Methods

Why the lab asks for judgment before explanation.

Data science decisions often fail between the method and the meeting: metric definitions shift, comparison groups wobble, model scores hide workflow risk, and pressure turns weak evidence into a confident story. The lab is designed to make those judgment moments practiceable.

How A Case Works

Each case starts as an incomplete evidence scene rather than a lesson summary. Learners inspect artifacts, form a working theory, decide what they would do, and state confidence before the expert replay appears. That order matters because the first answer exposes the learner's current judgment habits.

The interaction is deliberately more than reading comprehension. Learners open audio notes, inspect charts, sort artifacts by evidentiary role, cite the evidence they would rely on, reconstruct what changed, and write the caveat they would use in a real meeting. The replay then compares that reconstruction with the expert record.

Why Productive Struggle Fits Data Science

This is productive struggle, not hidden-answer guessing. The cases are written so plausible but insufficient stories compete with quieter evidence. Failure is useful when the replay helps learners identify why a tempting interpretation felt stronger than it was.

The design also uses desirable difficulty: learners must retrieve prior ideas, discriminate among similar risks, and delay explanation until after they have committed to a position. The aim is transfer to real analytical work, where nobody announces the topic label before the decision has to be made.

What Data Science Judgment Means Here

Data science judgment is the ability to connect method, evidence, and context without overclaiming. It includes knowing when a dashboard is measuring a changed construct, when a causal claim outruns its design, when a model score ignores deployment risk, and when a technically true statement would mislead a decision-maker.

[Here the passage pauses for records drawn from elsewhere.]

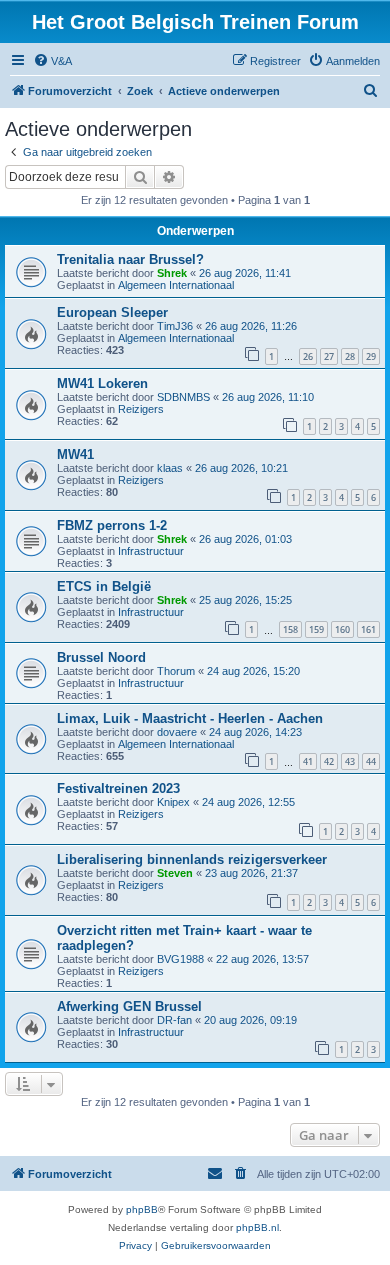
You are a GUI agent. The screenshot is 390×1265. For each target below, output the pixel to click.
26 (308, 356)
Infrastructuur (151, 551)
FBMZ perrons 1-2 (112, 525)
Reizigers (141, 409)
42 (329, 761)
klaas (170, 468)
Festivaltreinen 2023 (118, 788)
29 (371, 356)
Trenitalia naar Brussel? (130, 259)
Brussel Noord (101, 657)
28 (350, 356)
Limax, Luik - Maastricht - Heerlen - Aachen (190, 718)
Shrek (172, 273)
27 (329, 356)
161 (368, 629)
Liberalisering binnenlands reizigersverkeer (192, 859)
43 (350, 761)
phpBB (142, 1209)
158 (290, 629)
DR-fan (174, 1020)
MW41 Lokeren (102, 383)
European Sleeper (112, 312)
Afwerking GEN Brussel (129, 1006)
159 (316, 629)
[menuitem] (52, 61)
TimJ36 (175, 326)
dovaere (177, 732)
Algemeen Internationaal (176, 285)
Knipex (173, 802)
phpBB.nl (257, 1227)
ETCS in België (104, 586)
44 (371, 761)
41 (308, 761)
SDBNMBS (183, 397)
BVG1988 (180, 959)
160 (342, 629)
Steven (175, 873)
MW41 (75, 454)
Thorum (176, 671)
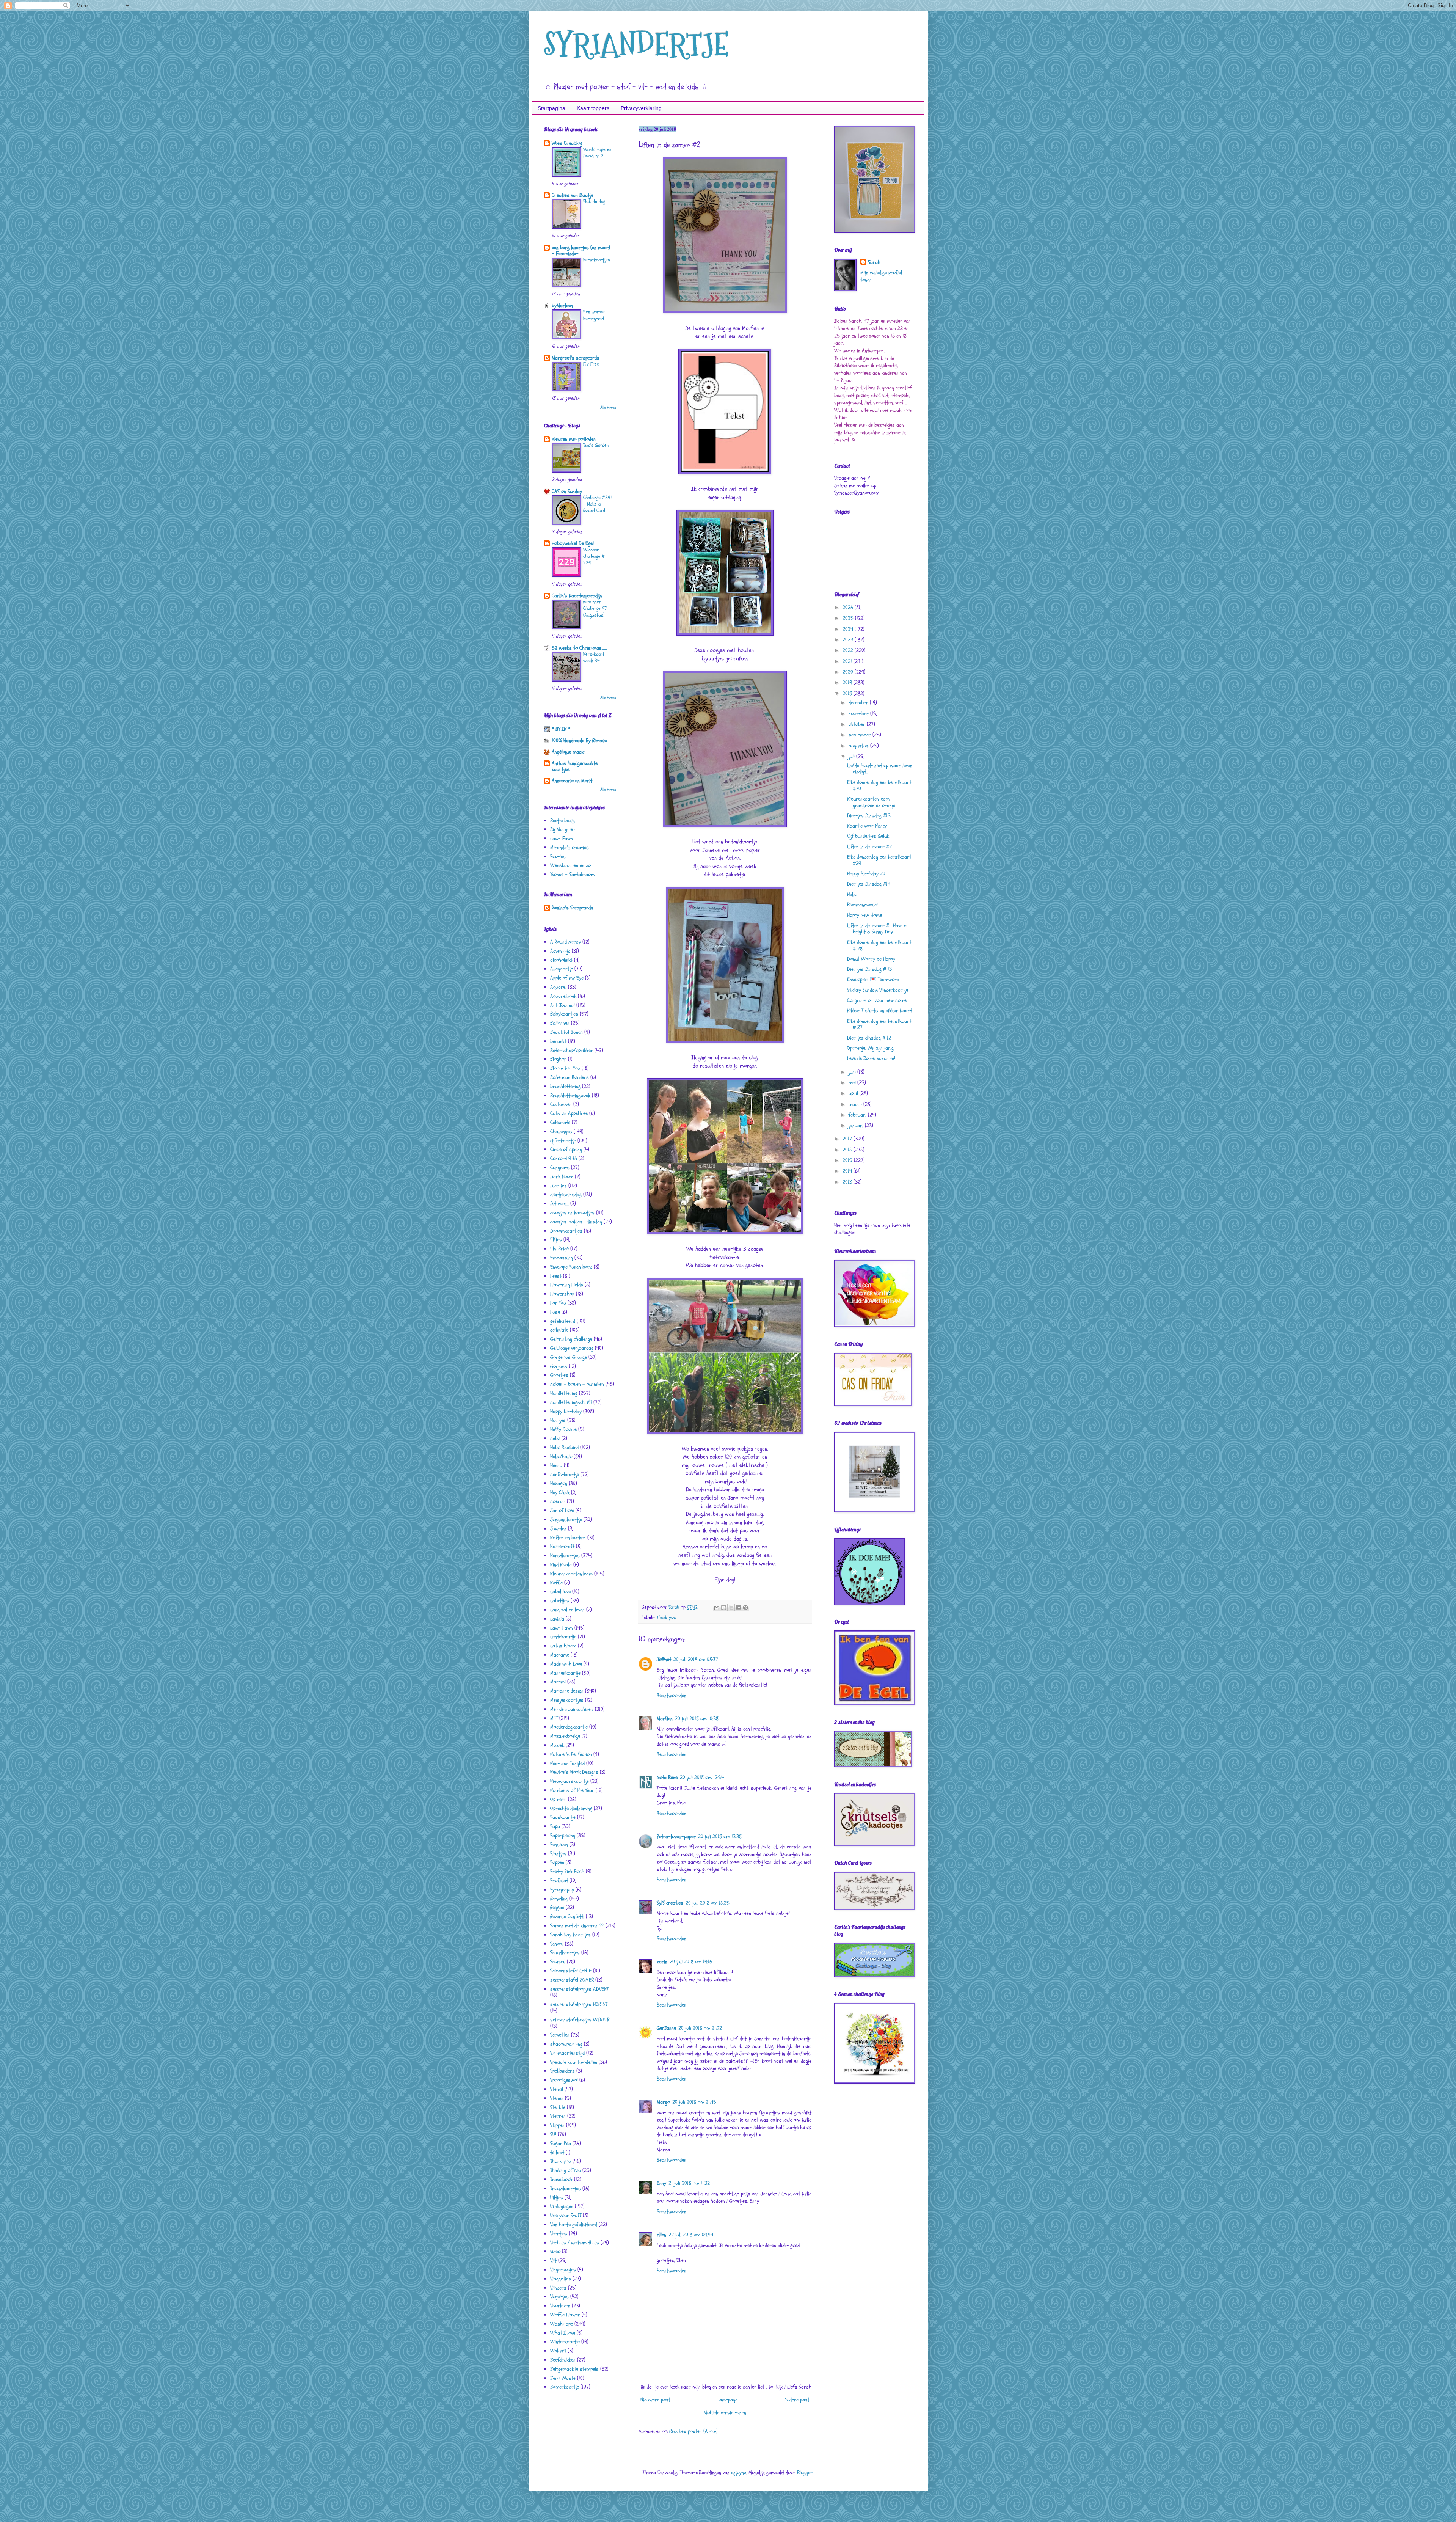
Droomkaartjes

The lab treats judgment as a learnable practice. It does not ask learners to memorize trap names. It asks them to notice what the evidence can bear, where uncertainty remains, and how confidence should change when pressure, incentives, or missing context enter the room.

Certainty-Based Marking

Constrained decisions use certainty-based marking. Correct answers earn more when confidence is high. Incorrect answers lose more when confidence is high. Low confidence is not punished for its own sake; it can be the responsible choice when the evidence is genuinely thin. The goal is calibration: knowing when the evidence justifies confidence and when it does not.

Outcome	Low	Medium	High
Correct	+1	+2	+3
Partial	0	+1	+1
Incorrect	0	-1	-3

Research Base

The lab is not a formal psychometric instrument. It borrows from learning-science ideas that fit applied data science judgment: productive failure before consolidation, desirable difficulty, retrieval practice, and confidence calibration.

Productive failure: Manu Kapur’s work on learning from complex, ill-structured problem solving before consolidation. Kapur, 2008
Desirable difficulties and retrieval as learning events. Bjork, 2013
Testing as a pedagogical tool rather than only assessment. Bjork & Kroll, 2015
Certainty-based marking as implemented in Moodle: learners report a low, medium, or high certainty level after each answer. MoodleDocs CBM
Statistical humility in data claims: the American Statistical Association’s guidance on interpreting p-values and evidence. ASA p-value statement
Data acumen as a core undergraduate data science outcome. National Academies, 2018

Scoring Limits

Static scoring can evaluate constrained decisions and confidence, but it should not pretend to fully grade open-ended professional judgment. The written rationale and reconstruction fields are part of the learning record and replay, not an automated essay score.